Directions for this task:
Reproduce only what runs from the line containing "This screenshot has height=188, width=255." to the line containing "The height and width of the screenshot is (961, 1864)." in the records below, inclusive. Keep it exact, and keep the pictures out.

"""

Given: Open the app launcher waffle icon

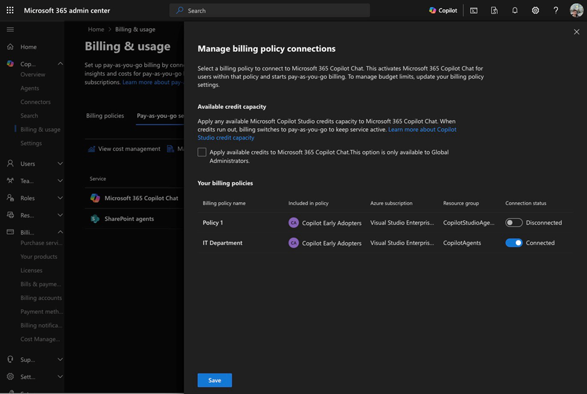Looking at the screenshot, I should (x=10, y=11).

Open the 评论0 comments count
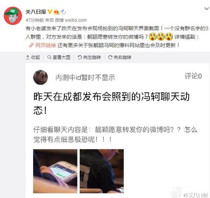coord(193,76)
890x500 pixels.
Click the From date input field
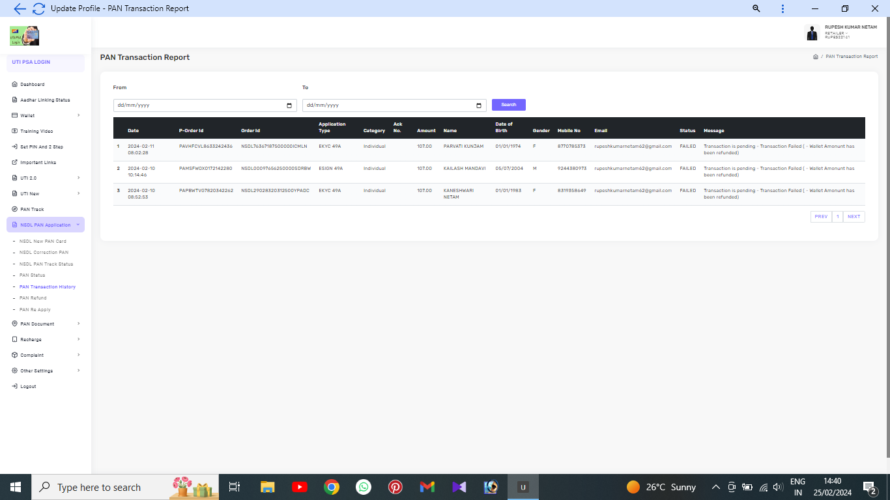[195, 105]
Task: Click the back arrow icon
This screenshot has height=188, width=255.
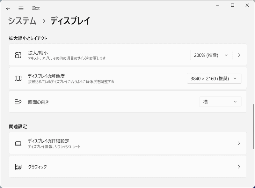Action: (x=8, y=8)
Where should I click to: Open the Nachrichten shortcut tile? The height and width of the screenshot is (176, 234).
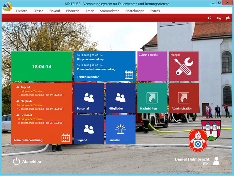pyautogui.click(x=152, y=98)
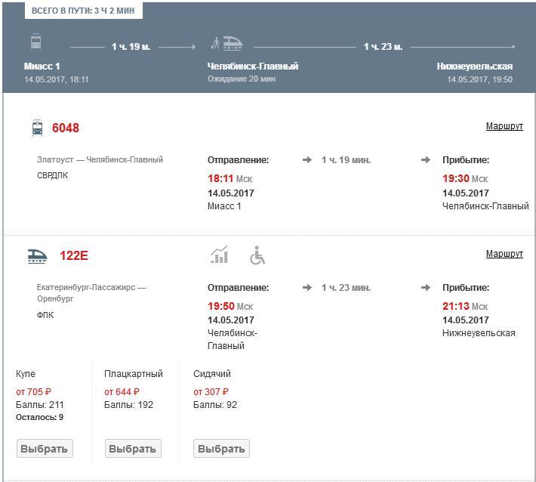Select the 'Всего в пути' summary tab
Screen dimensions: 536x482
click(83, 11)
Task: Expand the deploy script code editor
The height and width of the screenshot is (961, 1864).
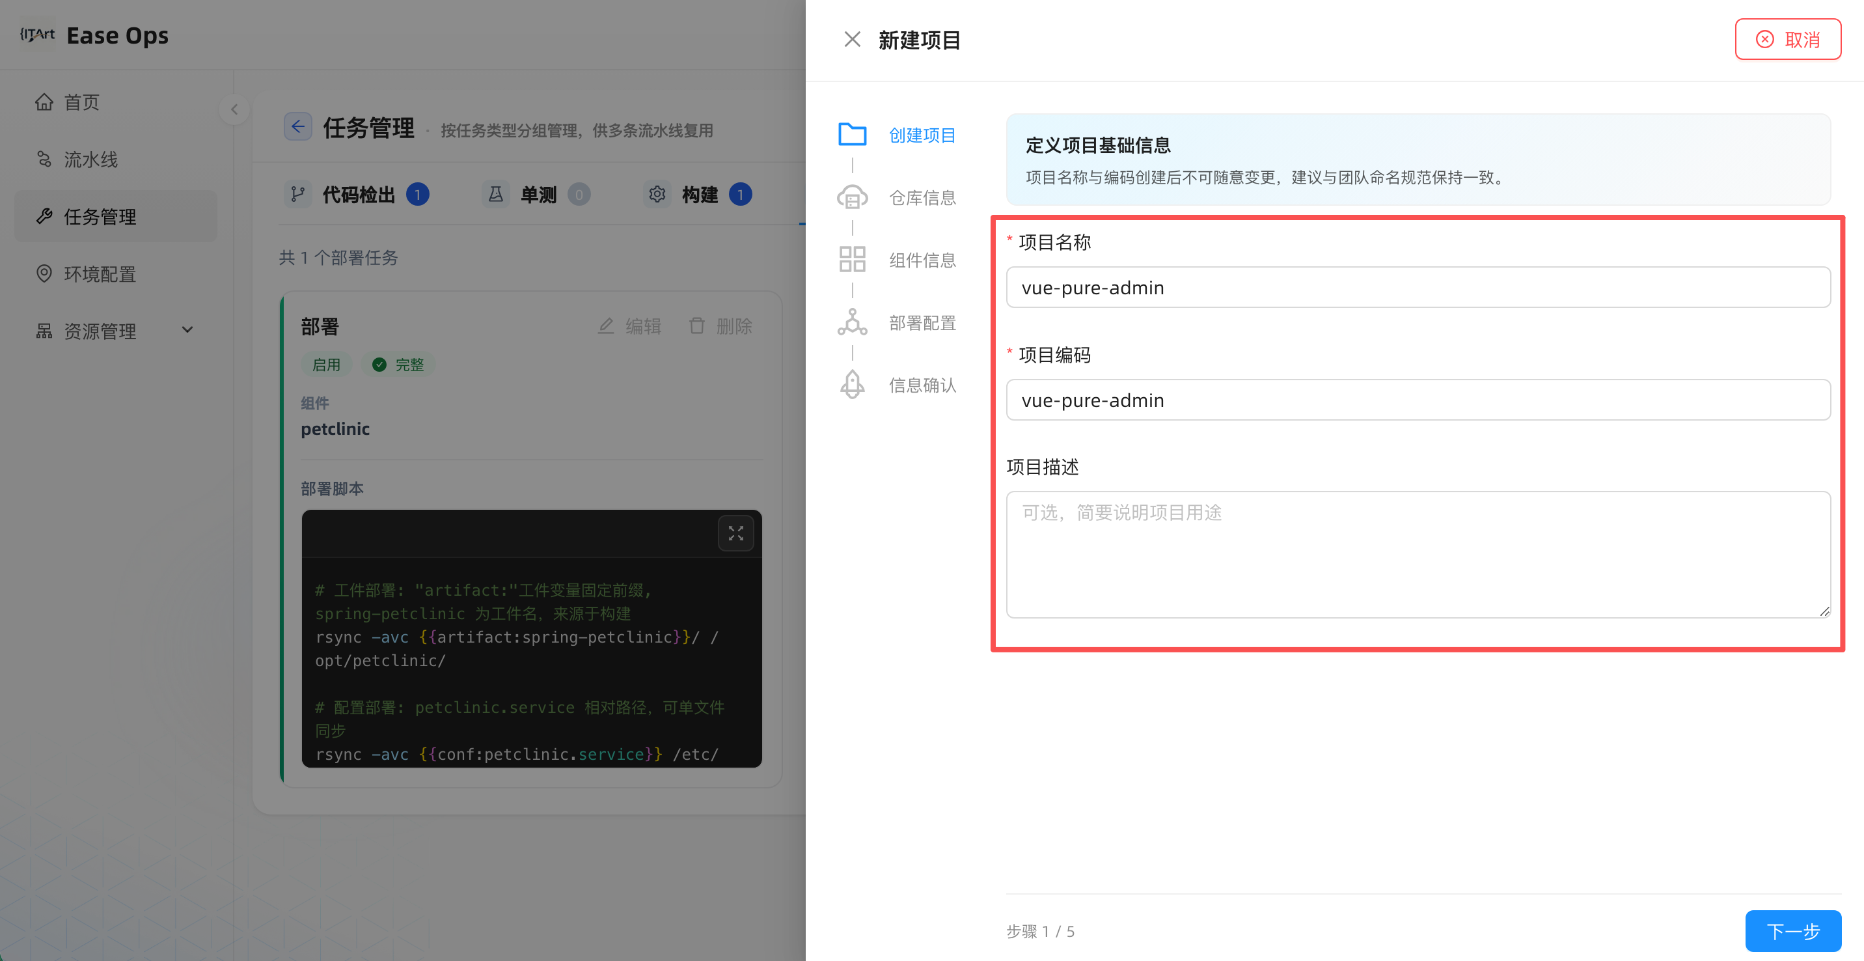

"""
"""

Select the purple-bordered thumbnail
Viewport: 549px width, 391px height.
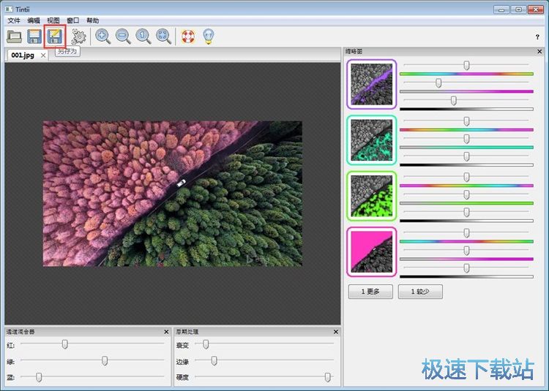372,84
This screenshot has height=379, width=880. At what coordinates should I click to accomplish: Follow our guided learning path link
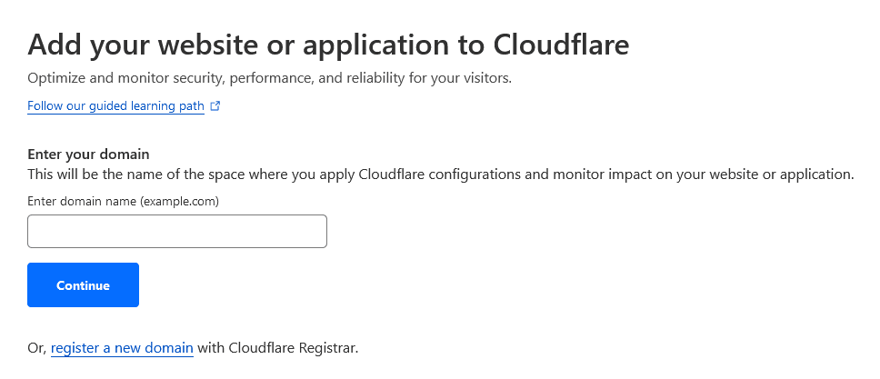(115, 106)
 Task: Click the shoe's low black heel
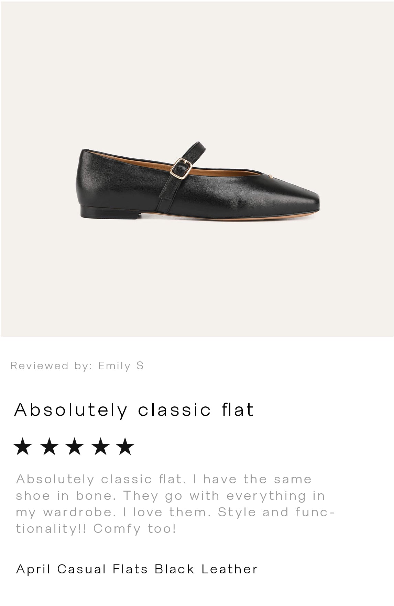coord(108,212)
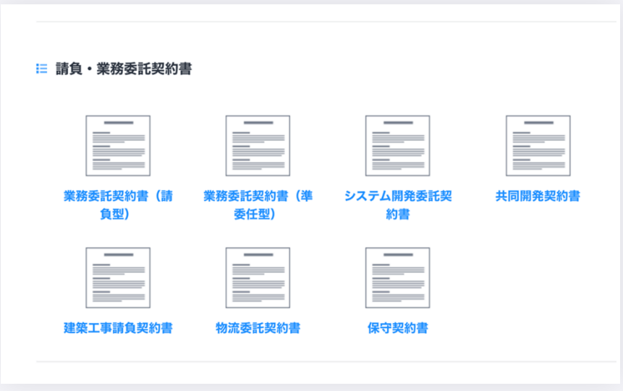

"""
"""

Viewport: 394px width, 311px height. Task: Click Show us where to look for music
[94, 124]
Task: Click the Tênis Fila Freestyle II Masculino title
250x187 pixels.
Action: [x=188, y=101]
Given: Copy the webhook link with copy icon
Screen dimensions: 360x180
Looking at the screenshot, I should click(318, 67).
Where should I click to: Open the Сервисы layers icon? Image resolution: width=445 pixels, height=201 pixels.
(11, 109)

"""

Reply:
This screenshot has height=188, width=255.
Action: (x=8, y=8)
Where should I click to: Open the Nachrichten shortcut tile? The height and width of the screenshot is (176, 234).
pyautogui.click(x=152, y=98)
Select the 'Всего в пути' summary tab
Screen dimensions: 536x482
click(83, 11)
Task: Expand the deploy script code editor
The height and width of the screenshot is (961, 1864).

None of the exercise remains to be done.